The rest of the novel is brilliantly structured, switching between perspectives from Claire to Moira, one of the kidnappers who desperately wants a child of her own, to Jay White, a bystander with a checkered past, to Colly, one of Claire’s kidnapped daughters. Each character is beautifully developed and real, and Connolly did a marvelous job integrated the characters’ ethnic backgrounds and native languages into the story—Moria is an Irish traveler, and Jay is Native American. No matter which character we are with, Connolly somehow manages to get the reader on their side, using backstory and realistic details to engender empathy and understanding. This novel defies characterization, but I think it’s much more family drama than thriller.
One of my favorite aspects of the book is the wonderful descriptive language. The fresh and unique turns of phrase really make the scenes come alive.
Here are a few of the many I highlighted:
“Curling her spine forward like a small shrimp in its shell”

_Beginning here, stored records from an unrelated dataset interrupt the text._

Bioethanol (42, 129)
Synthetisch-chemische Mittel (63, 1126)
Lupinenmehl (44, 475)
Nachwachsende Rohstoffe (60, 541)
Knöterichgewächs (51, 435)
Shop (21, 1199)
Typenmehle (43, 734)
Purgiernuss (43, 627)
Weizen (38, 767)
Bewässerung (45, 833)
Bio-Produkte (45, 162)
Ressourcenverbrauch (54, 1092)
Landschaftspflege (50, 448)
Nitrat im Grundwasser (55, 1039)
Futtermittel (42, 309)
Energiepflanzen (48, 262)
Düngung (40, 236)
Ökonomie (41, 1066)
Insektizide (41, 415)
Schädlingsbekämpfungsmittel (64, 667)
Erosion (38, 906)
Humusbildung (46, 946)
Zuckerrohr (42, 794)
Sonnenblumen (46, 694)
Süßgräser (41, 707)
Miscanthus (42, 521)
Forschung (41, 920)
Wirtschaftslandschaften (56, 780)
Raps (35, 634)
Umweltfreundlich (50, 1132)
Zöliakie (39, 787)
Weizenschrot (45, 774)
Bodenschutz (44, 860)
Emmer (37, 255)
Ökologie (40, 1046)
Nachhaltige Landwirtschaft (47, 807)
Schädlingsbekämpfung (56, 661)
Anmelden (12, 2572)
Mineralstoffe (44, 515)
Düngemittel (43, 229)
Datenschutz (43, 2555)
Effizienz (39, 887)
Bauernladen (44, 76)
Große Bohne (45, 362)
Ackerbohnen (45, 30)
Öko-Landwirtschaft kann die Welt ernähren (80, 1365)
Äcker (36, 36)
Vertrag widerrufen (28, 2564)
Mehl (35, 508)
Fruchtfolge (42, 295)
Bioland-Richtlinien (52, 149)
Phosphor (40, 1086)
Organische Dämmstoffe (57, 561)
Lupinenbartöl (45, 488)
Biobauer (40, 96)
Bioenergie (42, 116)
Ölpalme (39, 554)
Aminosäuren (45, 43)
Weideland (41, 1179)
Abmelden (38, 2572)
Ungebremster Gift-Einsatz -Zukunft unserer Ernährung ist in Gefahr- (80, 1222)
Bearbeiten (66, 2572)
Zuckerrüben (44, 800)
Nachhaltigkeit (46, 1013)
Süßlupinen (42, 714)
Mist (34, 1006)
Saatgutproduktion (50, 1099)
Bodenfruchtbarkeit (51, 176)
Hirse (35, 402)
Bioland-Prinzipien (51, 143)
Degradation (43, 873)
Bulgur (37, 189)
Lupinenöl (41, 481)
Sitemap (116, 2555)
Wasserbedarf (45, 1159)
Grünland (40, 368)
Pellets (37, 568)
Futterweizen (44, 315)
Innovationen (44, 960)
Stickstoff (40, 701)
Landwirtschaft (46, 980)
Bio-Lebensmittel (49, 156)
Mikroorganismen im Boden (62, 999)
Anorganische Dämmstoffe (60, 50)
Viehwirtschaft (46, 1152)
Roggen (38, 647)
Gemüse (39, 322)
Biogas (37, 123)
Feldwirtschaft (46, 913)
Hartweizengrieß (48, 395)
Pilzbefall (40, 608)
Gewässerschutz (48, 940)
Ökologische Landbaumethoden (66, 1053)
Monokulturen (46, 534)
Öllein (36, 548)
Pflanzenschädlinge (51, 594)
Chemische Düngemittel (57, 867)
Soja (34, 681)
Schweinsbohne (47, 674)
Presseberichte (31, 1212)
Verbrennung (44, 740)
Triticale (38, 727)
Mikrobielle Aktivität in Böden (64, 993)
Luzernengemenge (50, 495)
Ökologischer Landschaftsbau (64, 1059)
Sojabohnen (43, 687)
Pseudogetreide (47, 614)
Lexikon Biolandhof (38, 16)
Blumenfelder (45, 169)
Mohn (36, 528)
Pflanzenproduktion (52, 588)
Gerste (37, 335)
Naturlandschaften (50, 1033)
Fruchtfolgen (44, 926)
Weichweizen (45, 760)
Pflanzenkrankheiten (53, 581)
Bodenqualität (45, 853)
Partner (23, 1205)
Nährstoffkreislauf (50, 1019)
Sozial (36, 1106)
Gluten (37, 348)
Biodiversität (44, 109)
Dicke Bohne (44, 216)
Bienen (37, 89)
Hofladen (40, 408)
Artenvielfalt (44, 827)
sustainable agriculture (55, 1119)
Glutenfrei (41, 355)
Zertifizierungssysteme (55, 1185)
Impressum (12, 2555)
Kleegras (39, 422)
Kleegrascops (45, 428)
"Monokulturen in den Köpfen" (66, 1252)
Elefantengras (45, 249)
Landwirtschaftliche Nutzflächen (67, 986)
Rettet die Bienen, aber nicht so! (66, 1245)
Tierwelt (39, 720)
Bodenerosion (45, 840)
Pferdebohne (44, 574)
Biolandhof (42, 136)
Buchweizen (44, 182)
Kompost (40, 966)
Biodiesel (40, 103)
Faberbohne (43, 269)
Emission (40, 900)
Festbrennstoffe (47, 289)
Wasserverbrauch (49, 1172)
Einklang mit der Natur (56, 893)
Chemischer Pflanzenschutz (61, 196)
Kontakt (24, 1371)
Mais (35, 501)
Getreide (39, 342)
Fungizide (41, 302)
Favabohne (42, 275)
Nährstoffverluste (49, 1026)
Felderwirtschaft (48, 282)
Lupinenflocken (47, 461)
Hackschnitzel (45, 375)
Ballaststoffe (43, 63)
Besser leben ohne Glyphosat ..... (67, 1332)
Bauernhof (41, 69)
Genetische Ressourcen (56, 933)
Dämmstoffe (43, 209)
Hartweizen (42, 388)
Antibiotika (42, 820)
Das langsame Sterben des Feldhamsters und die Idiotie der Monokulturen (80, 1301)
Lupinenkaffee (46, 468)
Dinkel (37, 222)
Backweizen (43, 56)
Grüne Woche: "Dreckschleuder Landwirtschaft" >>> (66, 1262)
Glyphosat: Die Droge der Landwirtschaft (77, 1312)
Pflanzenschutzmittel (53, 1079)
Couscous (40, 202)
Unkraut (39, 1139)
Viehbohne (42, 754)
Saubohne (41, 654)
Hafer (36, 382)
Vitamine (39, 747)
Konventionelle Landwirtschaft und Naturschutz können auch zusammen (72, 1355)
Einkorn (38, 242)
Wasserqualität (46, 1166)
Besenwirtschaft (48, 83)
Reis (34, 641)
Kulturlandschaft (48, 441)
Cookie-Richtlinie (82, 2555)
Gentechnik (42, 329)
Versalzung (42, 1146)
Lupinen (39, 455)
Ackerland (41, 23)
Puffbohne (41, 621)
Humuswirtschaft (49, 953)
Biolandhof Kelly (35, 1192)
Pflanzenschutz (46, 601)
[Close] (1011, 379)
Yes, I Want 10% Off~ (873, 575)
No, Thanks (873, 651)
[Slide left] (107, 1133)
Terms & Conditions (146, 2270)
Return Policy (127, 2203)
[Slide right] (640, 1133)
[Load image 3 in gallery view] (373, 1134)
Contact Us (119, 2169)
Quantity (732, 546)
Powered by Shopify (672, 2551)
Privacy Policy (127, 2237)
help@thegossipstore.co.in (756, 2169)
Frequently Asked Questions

“The arabesques of frost on the windshield in the winter”
“The sun, which was warm and bright and caramel flavored”
“The stars seemed to crackle like cellophane”
The rich mellow odor of old crayons, so different from the plastic-y new ones”
Every character has their fair share of trauma and grief, but Connolly does a remarkable job with the ending, a heartbreaking combination of sadness and hope. Little details carefully placed along the way come together in a just right ending, which is also a long-awaited new beginning for the Rawlings family.